Collected data entries:
____

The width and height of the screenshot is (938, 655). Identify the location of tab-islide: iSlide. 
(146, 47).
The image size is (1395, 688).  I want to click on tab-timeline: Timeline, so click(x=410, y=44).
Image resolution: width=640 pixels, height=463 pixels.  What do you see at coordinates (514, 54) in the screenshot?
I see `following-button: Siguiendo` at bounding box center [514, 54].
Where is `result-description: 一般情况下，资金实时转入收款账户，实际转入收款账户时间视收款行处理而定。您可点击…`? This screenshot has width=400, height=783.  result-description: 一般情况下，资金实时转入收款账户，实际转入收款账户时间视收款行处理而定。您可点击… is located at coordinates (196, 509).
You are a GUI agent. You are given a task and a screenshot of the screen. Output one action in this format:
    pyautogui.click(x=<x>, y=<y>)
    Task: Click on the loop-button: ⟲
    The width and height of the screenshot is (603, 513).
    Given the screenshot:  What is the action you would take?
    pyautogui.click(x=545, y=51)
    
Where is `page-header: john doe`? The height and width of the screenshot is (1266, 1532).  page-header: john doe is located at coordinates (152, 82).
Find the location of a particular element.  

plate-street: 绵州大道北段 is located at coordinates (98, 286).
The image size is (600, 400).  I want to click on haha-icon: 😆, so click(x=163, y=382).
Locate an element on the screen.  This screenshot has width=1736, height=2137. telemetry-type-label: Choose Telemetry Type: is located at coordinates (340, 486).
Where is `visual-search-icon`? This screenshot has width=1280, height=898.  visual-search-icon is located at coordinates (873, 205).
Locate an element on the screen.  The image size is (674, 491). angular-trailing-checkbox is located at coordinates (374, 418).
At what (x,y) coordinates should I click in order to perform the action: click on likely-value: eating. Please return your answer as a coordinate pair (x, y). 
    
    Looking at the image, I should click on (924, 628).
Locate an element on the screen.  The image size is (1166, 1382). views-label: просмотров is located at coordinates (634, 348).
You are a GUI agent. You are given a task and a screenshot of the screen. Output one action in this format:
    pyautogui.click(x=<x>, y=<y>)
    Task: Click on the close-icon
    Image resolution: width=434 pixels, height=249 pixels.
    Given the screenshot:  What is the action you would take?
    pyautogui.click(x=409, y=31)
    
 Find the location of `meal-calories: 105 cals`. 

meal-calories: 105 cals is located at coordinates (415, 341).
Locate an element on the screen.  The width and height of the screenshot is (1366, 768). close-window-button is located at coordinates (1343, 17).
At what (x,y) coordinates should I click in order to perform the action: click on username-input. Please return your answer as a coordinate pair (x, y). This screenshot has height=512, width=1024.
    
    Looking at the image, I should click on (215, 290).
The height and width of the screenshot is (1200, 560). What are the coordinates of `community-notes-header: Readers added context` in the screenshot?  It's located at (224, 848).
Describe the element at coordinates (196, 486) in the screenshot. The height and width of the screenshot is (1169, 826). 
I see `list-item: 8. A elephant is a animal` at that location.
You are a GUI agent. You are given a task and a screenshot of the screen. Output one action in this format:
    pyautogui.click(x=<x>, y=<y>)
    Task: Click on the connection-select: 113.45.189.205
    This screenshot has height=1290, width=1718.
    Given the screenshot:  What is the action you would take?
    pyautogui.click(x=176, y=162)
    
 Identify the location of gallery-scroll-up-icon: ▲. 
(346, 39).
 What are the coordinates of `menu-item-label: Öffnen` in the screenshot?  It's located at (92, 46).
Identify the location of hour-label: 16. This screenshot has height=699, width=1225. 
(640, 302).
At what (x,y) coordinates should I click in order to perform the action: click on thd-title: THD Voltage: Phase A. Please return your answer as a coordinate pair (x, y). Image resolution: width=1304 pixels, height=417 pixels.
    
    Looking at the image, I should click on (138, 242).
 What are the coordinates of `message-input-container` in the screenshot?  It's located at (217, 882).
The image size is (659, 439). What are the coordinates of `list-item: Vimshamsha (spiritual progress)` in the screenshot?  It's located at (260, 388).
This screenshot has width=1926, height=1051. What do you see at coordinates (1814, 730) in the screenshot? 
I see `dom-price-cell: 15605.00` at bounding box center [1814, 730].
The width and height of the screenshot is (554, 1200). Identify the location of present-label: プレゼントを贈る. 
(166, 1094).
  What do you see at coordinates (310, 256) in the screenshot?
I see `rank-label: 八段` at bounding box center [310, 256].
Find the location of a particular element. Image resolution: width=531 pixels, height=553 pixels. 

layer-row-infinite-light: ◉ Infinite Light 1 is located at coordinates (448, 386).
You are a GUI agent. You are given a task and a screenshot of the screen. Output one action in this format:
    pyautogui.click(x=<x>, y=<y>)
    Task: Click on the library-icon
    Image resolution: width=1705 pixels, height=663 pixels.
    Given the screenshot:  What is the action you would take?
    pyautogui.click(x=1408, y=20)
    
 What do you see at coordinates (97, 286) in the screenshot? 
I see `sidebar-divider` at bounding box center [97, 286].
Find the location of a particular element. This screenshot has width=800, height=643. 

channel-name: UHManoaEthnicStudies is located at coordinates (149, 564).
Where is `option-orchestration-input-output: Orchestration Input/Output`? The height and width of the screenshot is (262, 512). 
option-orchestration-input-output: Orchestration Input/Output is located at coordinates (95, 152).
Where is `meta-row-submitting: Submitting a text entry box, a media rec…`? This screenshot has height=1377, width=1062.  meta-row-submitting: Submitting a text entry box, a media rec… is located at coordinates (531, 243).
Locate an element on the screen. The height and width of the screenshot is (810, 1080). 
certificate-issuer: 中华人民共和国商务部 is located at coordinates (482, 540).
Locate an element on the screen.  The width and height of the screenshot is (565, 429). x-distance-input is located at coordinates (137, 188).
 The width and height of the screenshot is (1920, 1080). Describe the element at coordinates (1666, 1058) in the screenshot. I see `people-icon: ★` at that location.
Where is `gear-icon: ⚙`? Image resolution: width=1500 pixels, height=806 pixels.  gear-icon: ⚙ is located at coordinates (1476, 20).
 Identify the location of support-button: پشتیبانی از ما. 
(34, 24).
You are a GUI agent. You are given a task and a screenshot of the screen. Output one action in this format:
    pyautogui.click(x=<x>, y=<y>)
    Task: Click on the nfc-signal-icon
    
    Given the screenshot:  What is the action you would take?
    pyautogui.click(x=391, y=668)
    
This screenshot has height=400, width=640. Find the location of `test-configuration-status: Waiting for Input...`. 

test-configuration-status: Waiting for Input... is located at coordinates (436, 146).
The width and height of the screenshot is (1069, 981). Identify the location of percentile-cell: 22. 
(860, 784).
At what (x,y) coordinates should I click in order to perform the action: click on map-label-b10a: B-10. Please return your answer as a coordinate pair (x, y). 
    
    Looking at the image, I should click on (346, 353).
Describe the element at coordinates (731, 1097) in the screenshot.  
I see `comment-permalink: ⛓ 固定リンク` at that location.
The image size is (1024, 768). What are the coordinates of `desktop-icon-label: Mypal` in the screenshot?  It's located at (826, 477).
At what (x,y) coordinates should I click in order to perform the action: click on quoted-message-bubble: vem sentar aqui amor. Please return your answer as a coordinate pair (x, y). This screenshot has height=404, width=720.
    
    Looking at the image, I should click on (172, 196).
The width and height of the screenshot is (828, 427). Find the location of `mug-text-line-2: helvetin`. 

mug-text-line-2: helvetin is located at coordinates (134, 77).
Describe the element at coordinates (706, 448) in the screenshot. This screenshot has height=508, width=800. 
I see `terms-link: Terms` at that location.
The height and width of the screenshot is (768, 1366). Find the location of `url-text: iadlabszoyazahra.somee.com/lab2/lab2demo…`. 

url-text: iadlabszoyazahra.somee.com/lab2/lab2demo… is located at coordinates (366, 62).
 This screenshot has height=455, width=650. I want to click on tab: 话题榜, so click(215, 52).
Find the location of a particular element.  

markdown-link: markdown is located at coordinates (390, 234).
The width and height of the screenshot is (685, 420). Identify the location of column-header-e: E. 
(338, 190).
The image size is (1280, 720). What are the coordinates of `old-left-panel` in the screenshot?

____

▸ Exercise
Duplicate the material verbatim, starting at its first line and ending with the line that contains "center [514, 54].".

▸ Exercise output
The width and height of the screenshot is (938, 655). Identify the location of tab-islide: iSlide. 
(146, 47).
The image size is (1395, 688).  I want to click on tab-timeline: Timeline, so click(x=410, y=44).
Image resolution: width=640 pixels, height=463 pixels.  What do you see at coordinates (514, 54) in the screenshot?
I see `following-button: Siguiendo` at bounding box center [514, 54].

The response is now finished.